**THE TASK**
Copy the data below word for word, starting at the line that contains "The image size is (605, 380)." and ending with the line that contains "pyautogui.click(x=283, y=58)".

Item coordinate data

● ● ● ●

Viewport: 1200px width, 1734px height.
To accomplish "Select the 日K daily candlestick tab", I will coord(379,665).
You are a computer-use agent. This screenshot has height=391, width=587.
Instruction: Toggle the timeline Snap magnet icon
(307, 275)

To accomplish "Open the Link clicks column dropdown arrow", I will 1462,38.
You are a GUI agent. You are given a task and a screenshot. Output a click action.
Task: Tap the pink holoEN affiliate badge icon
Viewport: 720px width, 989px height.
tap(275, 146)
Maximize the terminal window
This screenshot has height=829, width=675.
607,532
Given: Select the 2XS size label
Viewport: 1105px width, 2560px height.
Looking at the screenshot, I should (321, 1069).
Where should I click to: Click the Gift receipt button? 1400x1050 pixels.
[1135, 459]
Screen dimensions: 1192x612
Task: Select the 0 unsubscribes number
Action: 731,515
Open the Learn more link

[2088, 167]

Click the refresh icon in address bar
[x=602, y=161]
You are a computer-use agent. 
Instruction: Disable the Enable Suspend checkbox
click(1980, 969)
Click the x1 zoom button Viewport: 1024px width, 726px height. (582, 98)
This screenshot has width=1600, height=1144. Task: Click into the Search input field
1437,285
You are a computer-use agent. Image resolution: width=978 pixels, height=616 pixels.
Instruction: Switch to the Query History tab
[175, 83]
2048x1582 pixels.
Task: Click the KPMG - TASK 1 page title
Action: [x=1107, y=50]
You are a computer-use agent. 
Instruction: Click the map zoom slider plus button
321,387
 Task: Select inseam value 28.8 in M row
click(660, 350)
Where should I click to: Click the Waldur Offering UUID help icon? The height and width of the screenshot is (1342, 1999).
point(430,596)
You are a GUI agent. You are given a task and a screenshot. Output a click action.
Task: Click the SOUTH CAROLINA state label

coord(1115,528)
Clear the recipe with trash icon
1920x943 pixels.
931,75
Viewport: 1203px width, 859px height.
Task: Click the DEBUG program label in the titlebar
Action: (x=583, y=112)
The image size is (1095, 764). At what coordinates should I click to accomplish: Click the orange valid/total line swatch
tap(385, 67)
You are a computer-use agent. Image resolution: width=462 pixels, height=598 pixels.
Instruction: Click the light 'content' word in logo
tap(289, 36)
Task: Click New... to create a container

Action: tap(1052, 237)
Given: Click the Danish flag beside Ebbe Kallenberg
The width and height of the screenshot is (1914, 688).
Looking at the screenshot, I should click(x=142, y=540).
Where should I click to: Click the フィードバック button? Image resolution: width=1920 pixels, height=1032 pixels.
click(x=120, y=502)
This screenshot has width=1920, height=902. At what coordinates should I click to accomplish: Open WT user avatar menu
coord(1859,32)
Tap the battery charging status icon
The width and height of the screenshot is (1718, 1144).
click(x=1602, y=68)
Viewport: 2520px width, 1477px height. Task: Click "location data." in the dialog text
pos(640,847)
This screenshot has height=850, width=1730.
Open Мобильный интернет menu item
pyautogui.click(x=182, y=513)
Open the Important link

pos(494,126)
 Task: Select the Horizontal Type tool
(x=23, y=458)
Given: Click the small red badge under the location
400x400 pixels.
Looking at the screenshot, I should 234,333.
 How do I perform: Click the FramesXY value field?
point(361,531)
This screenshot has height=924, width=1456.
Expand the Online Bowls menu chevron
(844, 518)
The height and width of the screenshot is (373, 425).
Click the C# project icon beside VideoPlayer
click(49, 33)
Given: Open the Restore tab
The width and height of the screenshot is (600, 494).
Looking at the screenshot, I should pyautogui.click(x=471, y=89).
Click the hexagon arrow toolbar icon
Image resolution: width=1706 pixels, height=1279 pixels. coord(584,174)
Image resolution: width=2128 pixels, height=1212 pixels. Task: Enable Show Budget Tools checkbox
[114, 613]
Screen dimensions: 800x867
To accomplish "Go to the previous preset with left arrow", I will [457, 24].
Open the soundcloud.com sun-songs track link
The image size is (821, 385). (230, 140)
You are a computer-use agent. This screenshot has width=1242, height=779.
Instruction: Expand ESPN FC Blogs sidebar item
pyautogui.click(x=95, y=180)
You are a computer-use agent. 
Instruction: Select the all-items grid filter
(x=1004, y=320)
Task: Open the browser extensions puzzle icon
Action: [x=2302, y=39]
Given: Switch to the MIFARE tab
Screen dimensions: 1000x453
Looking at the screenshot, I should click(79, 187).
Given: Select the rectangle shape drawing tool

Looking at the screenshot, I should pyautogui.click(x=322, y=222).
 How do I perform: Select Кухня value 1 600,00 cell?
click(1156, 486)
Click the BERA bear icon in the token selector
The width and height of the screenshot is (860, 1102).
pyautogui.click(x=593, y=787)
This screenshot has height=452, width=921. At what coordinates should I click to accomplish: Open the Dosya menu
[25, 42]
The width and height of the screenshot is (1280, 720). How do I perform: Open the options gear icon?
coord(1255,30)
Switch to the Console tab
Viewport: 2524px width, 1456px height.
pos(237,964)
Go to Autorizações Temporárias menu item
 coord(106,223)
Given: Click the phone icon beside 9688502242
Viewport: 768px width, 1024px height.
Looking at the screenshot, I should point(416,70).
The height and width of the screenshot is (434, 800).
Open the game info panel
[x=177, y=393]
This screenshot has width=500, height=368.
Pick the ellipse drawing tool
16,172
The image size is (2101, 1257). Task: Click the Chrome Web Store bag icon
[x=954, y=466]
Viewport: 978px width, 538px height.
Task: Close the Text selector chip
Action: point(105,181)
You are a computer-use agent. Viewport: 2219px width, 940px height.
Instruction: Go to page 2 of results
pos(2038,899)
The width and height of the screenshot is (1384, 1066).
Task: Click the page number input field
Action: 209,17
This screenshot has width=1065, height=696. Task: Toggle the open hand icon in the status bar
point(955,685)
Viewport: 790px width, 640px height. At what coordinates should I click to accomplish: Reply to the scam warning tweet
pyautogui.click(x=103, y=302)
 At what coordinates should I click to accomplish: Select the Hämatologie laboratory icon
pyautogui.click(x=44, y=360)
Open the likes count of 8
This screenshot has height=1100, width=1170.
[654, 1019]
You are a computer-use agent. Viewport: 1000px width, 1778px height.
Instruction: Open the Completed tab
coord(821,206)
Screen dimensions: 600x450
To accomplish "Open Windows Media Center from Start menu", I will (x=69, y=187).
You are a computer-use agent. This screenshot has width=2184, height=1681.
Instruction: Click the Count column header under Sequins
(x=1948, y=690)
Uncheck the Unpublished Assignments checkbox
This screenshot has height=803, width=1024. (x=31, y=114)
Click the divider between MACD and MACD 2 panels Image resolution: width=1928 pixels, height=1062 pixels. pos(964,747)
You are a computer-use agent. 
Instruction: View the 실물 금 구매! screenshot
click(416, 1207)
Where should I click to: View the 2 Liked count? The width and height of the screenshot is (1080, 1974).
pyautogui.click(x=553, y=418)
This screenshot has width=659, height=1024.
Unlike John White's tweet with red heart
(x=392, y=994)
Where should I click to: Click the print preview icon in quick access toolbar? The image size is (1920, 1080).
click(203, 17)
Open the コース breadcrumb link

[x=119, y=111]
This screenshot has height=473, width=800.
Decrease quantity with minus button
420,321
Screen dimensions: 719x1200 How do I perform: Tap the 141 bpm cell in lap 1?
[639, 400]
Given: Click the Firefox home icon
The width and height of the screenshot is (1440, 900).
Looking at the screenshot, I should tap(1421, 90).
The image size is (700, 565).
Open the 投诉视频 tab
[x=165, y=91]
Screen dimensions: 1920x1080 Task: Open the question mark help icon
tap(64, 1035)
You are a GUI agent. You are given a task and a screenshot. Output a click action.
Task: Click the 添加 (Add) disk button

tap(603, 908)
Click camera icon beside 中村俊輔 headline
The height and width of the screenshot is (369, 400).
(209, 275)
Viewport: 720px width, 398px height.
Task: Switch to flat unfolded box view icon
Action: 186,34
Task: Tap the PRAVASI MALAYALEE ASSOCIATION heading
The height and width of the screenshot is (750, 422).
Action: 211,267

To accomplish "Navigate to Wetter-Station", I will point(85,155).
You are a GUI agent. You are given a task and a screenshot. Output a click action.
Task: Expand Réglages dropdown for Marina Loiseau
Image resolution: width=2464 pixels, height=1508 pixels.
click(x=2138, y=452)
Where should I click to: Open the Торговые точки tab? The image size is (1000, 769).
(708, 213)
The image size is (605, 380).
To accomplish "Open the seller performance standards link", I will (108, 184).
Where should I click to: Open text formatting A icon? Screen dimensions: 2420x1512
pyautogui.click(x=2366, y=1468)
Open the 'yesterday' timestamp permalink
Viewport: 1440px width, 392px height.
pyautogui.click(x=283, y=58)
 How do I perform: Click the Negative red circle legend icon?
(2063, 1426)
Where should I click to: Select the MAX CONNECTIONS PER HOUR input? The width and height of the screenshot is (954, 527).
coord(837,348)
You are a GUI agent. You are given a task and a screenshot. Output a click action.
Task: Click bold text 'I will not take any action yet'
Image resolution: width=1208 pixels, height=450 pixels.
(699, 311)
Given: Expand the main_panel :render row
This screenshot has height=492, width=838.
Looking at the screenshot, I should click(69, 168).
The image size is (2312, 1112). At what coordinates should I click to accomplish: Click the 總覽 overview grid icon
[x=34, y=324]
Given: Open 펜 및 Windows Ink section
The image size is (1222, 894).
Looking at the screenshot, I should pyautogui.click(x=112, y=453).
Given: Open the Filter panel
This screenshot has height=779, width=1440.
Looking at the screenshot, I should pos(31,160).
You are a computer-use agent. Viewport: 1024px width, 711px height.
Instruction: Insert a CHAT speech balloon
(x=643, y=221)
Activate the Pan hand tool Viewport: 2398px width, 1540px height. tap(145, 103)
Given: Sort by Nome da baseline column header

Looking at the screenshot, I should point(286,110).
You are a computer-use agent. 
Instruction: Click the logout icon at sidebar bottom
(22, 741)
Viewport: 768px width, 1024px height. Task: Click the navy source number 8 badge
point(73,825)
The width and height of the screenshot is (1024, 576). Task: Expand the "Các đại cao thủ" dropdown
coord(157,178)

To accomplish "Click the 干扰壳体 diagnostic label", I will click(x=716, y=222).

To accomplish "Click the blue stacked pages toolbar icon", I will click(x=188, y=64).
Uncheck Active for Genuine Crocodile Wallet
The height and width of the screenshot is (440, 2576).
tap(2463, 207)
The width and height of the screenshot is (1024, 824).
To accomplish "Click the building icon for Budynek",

● ● ● ●

**FINISHED TASK**
The image size is (605, 380).
To accomplish "Open the seller performance standards link", I will (108, 184).
Where should I click to: Open text formatting A icon? Screen dimensions: 2420x1512
pyautogui.click(x=2366, y=1468)
Open the 'yesterday' timestamp permalink
Viewport: 1440px width, 392px height.
pyautogui.click(x=283, y=58)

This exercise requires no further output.